= Work required =
Starting at the beginning of the records below and continuing through the line that contains "click(341, 566)", format those lines as a Markdown table with the columns Row and Record text. Number each line, skip blank lines, and leave the pictures out.

______

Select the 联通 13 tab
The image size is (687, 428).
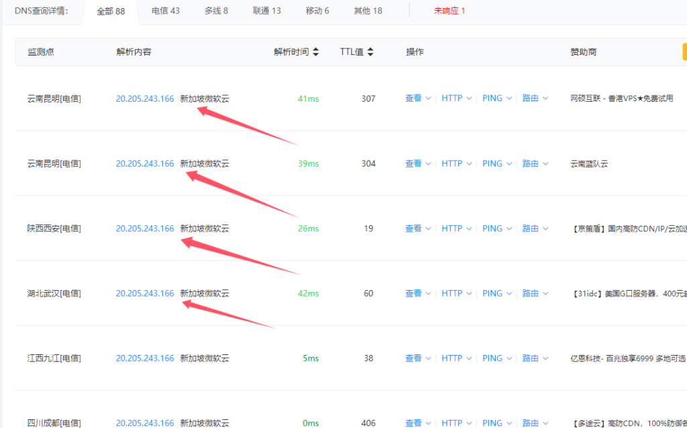[x=267, y=11]
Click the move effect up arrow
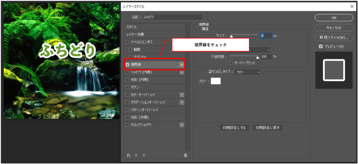 coord(136,155)
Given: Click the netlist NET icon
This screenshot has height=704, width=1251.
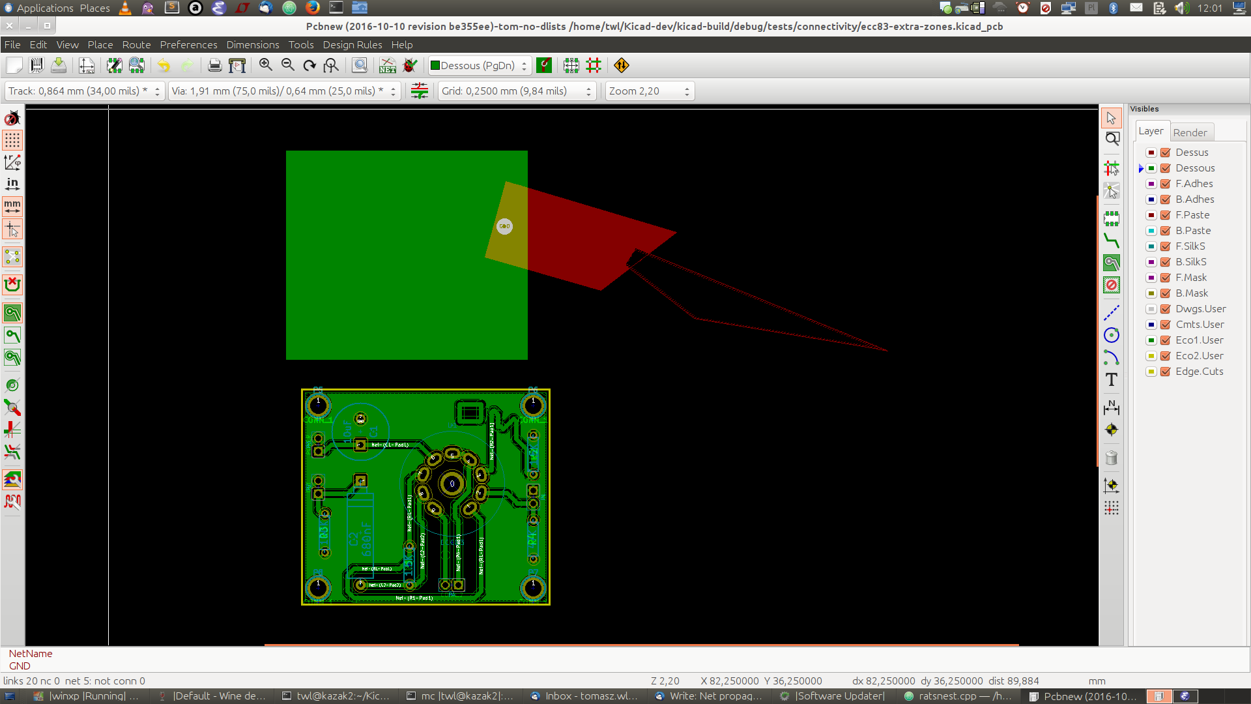Looking at the screenshot, I should pyautogui.click(x=388, y=65).
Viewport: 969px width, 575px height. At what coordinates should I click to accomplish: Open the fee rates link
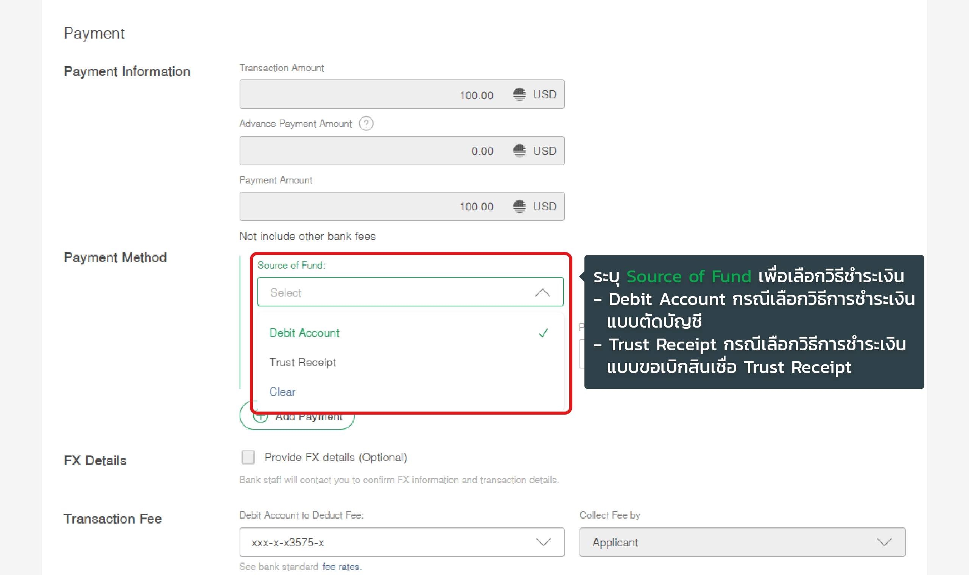click(341, 566)
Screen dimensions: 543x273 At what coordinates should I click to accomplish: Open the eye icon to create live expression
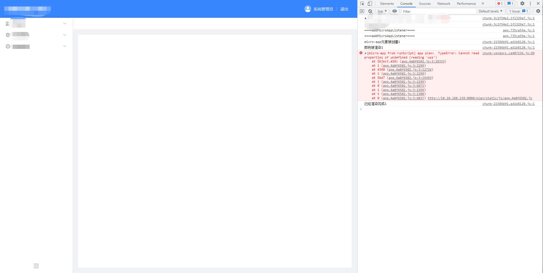point(395,11)
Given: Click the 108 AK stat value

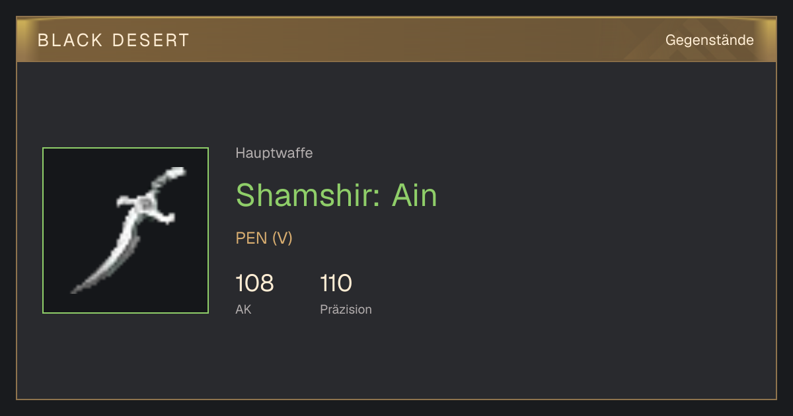Looking at the screenshot, I should pyautogui.click(x=254, y=283).
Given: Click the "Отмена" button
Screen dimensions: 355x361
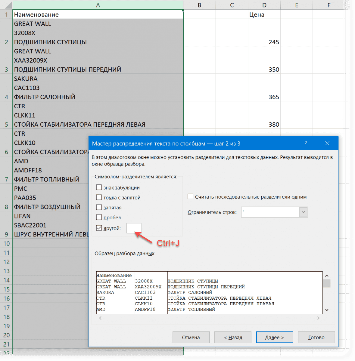Looking at the screenshot, I should click(x=191, y=337).
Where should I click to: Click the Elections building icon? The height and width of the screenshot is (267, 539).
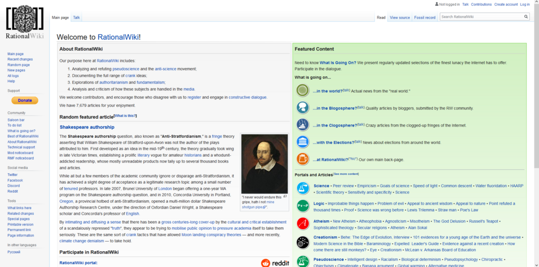tap(303, 142)
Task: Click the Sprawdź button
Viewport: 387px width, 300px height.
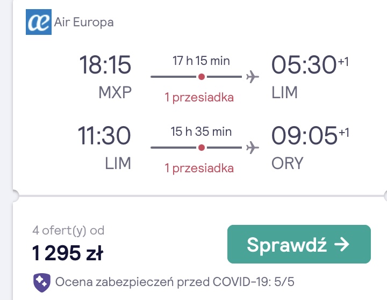Action: point(299,244)
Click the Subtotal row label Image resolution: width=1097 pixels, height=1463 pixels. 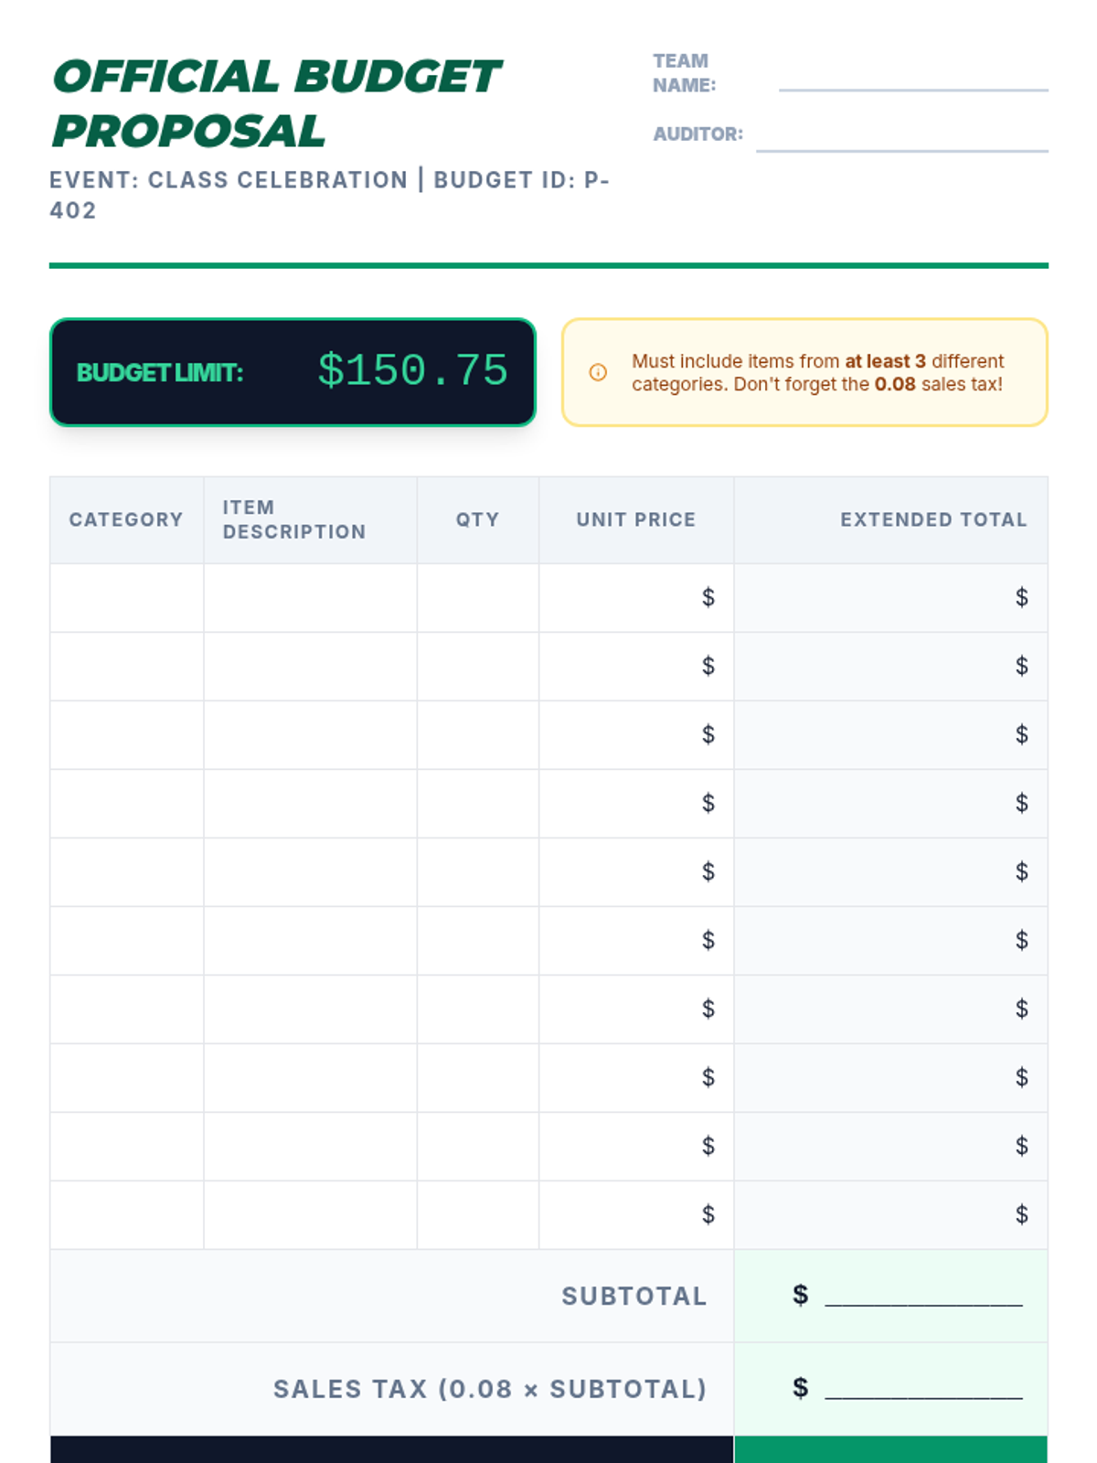tap(634, 1297)
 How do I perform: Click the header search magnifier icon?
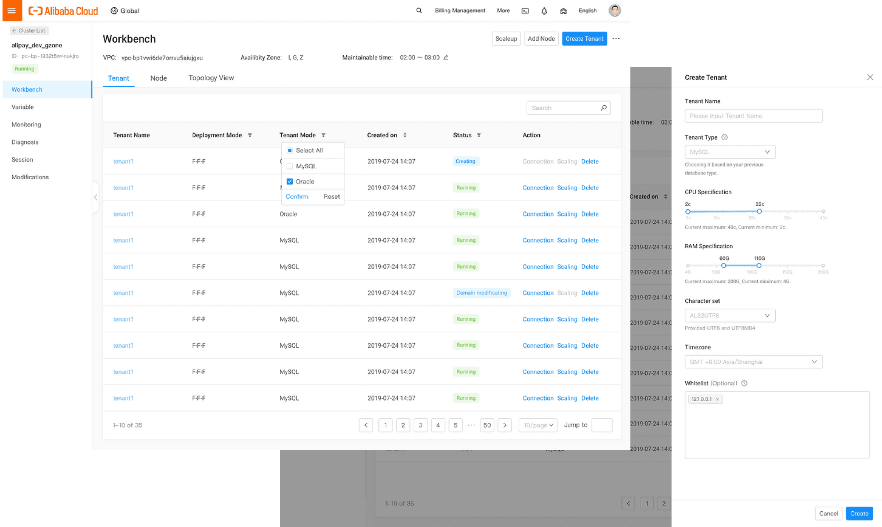click(419, 11)
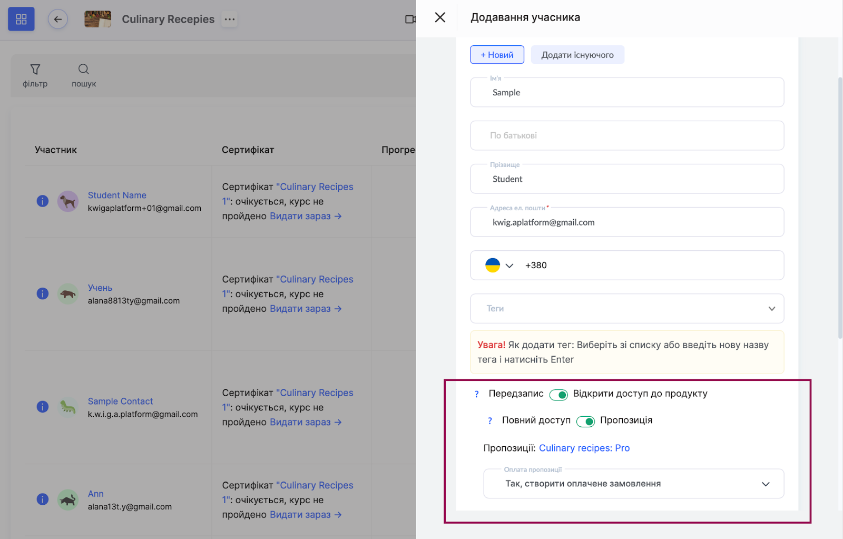843x539 pixels.
Task: Open the three-dots menu next to Culinary Recepies
Action: point(230,19)
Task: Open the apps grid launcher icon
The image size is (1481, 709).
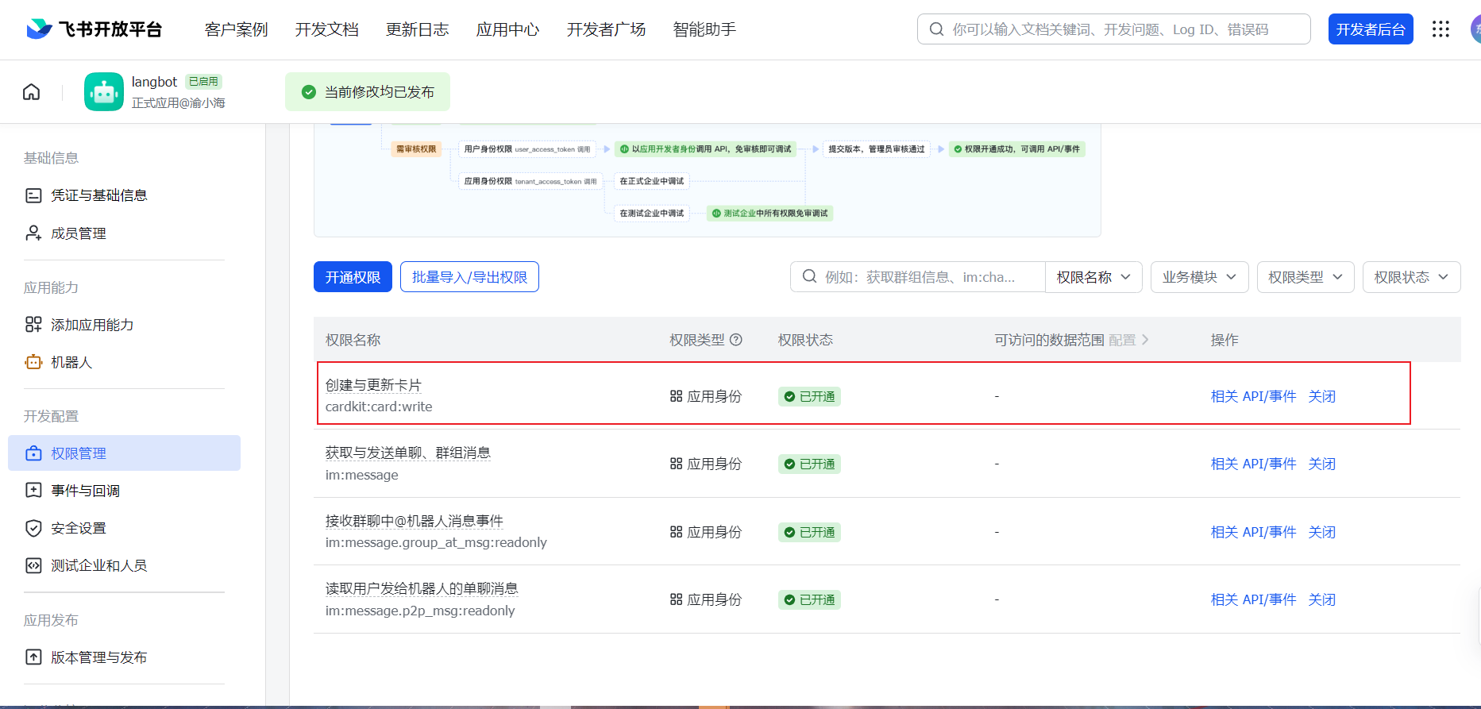Action: point(1441,29)
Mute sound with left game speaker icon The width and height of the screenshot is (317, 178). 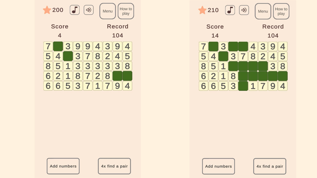click(x=88, y=10)
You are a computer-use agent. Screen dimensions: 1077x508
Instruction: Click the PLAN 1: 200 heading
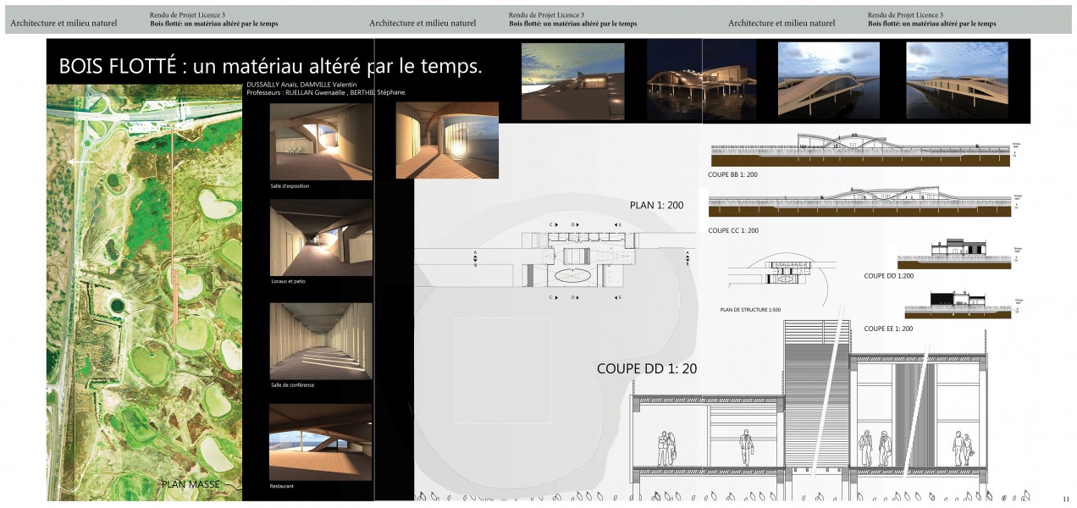(x=656, y=205)
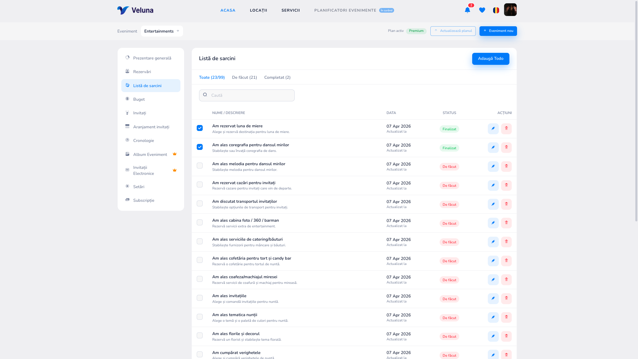This screenshot has height=359, width=638.
Task: Uncheck 'Am rezervat luna de miere' checkbox
Action: point(200,128)
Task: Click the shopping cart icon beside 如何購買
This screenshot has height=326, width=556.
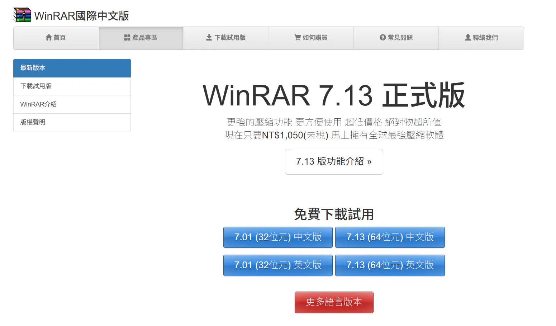Action: (298, 37)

______

= Exercise response =
| Row | Record text |
|---|---|
| 1 | Select the 联通 13 tab |
| 2 | The image size is (687, 428). |
| 3 | [x=267, y=11] |
| 4 | Click the move effect up arrow |
| 5 |  coord(136,155) |
| 6 | Given: Click the netlist NET icon |
| 7 | This screenshot has height=704, width=1251. |
| 8 | Looking at the screenshot, I should pyautogui.click(x=388, y=65). |
| 9 | Viewport: 969px width, 575px height. At what coordinates should I click to accomplish: Open the fee rates link |
| 10 | click(341, 566) |